The present invention provides, for example, the following items.
(Item 1)
1. An all-solid-state electrochemical cell comprising a positive electrode comprising a positive electrochemically active material, a negative electrode comprising a negative electrochemically active material, and an electrolyte between the positive electrode and the negative electrode,
the positive electrode, the negative electrode, and the electrolyte each form a solid layer;
at least one of the positive electrode, the negative electrode, and the electrolyte comprises a composite material including alkali metal or alkaline earth metal ion-conducting inorganic particles and a crosslinked aprotic polymer;
the content of inorganic particles in the composite material is in the range of 50% by weight to 99.9% by weight;
The crosslinked aprotic polymer is in solid form at 25° C., while its polymer precursor before crosslinking is in liquid form at 25° C.;
All-solid-state electrochemical cells.
(Item 2)
2. The all-solid-state electrochemical cell according to item 1, wherein the inorganic particles comprise an ionically conductive inorganic compound of the amorphous, ceramic or glass-ceramic type, for example an oxide, sulfide or oxysulfide.
(Item 3)
3. The all-solid-state electrochemical cell according to item 2, wherein the inorganic particles comprise an oxide, sulfide or oxysulfide compound having a structure selected from garnet, NASICON, LISICON, thio-LISICON, LIPON, perovskite, inverse perovskite, argyrodite, or a compound comprising the elemental combinations M-P-S, M-P-S-O, M-P-S-X, where M is an alkali metal or an alkaline earth metal and X is F, Cl, Br, I or a mixture thereof, the elemental combination optionally comprising one or more additional elements (metal, metalloid or non-metal), and the compound is in crystalline form, amorphous form, glass-ceramic form or a mixture of at least two thereof.
(Item 4)
The inorganic particles are in crystalline, amorphous, glass-ceramic, or a mixture of at least two thereof,
- M L Z O (M ₇ La ₃ Zr ₂ O ₁₂ , M. _(7-a) La ₃ Zr ₂ A _b O ₁₂ , M. _(7-a) La ₃ Zr ₂ G _b O ₁₂ , M. _(7-a) La ₃ Zr _(2-b) T _b O ₁₂ , M. _(7-a) La ₃ Zr _(2-b) Nb _b O ₁₂ Such);
-MLTaO(M ₇ La ₃ T ₂ O ₁₂ , M. ₅ La ₃ T ₂ O _12. M ₆ La ₃ T _1.5 Y _0.5 O ₁₂ Such);
-MLSnO(M ₇ La ₃ Sn ₂ O ₁₂ Such);
- MAG P (M _1+a A _a Ge _2-a (P.O. ₄ ) ₃ Such);
- MAP (M _1+a A _a Ti _2-a (P.O. ₄ ) ₃ Such);
- MLTiO (M _3a La _(2/3-a) TiO ₃ Such);
- MZP (M _a Zr _b (P.O. ₄ ) _c Such);
- MCZP (M _a Ca _b Zr _c (P.O. ₄ ) _d Such);
- MGPS (M _a Ge _b P _c S _d For example, M ₁₀ GeP ₂ S ₁₂ ).

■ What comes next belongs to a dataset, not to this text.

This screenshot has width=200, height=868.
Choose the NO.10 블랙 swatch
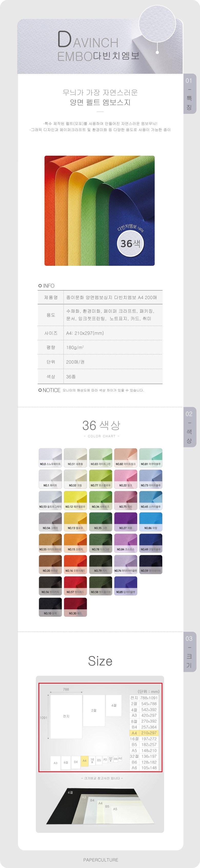point(50,607)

- MGPSO (M _a Ge _b P _c S _d O _e Such);
- MSiPS (M _a S _b P _c S _d For example, M ₁₀ SiP ₂ S ₁₂ ).
- MSiPSO (M _a S _b P _c S _d O _e Such);
- MSnPS (M _a Sn _b P _c S _d For example, M ₁₀ SnP ₂ S ₁₂ ).

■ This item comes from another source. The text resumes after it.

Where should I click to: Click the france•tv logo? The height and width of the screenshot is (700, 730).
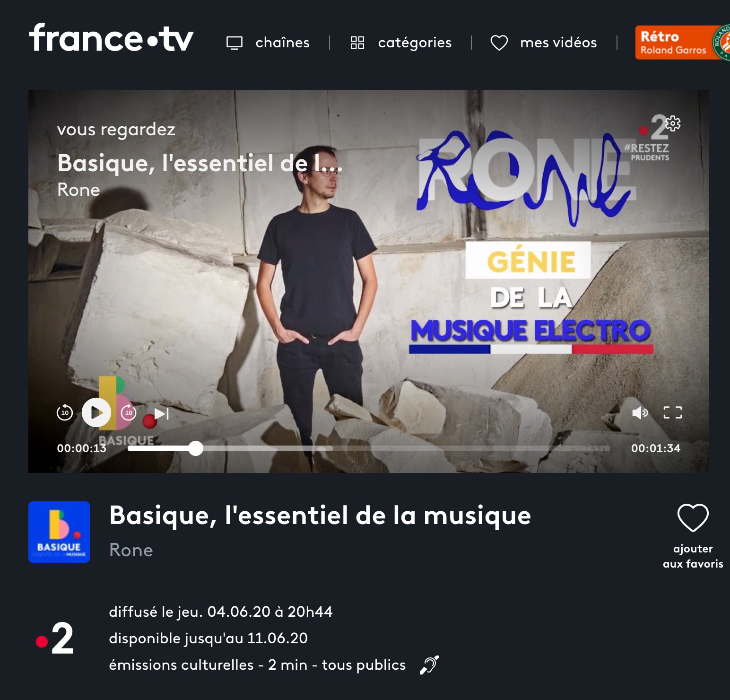112,38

- MSnPSO (M _a Sn _b P _c S _d O _e Such);
- MPS (M _a P _b S _c For example, M ₇ P ₃ S ₁₁ ).
- MPSO (M _a P _b S _c O _d Such);
- MZPS (M _a Zinc _b P _c S _d Such);
- MZPSO (M _a Zinc _b P _c S _d O _e Such);
- xM ₂ S-yP ₂ S ₅ ;
- xM ₂ S-yP ₂ S ₅ -zMX;
- xM ₂ S-yP ₂ S ₅ -zP ₂ O ₅ ;
- xM ₂ S-yP ₂ S ₅ -zP ₂ O ₅ -wMX;
- xM ₂ S-yM ₂ O-zP ₂ S ₅ ;
- xM ₂ S-yM ₂ O-zP ₂ S ₅ -wMX;
- xM ₂ S-yM ₂ O-zP ₂ S ₅ -wP ₂ O ₅ ;
- xM ₂ S-yM ₂ O-zP ₂ S ₅ -wP ₂ O ₅ - vMX;
- xM ₂ S-ySiS ₂ ;
- MPSX (M _a P _b S _c X _d For example, M ₇ P ₃ S ₁₁ X, M ₇ P ₂ S ₈ X, M ₆ P.S. ₅ X);
- MPSOX (M _a P _b S _c O _d X _e Such);
- MGPSX (M _a Ge _b P _c S _d X _e ).
- MGPSOX (M _a Ge _b P _c S _d O _e X _f ).
- MSiPSX (M _a S _b P _c S _d X _e ).
- MSiPSOX (M _a S _b P _c S _d O _e X _f ).
- MSnPSX (M _a Sn _b P _c S _d X _e ).
- MSnPSOX (M _a Sn _b P _c S _d O _e X _f ).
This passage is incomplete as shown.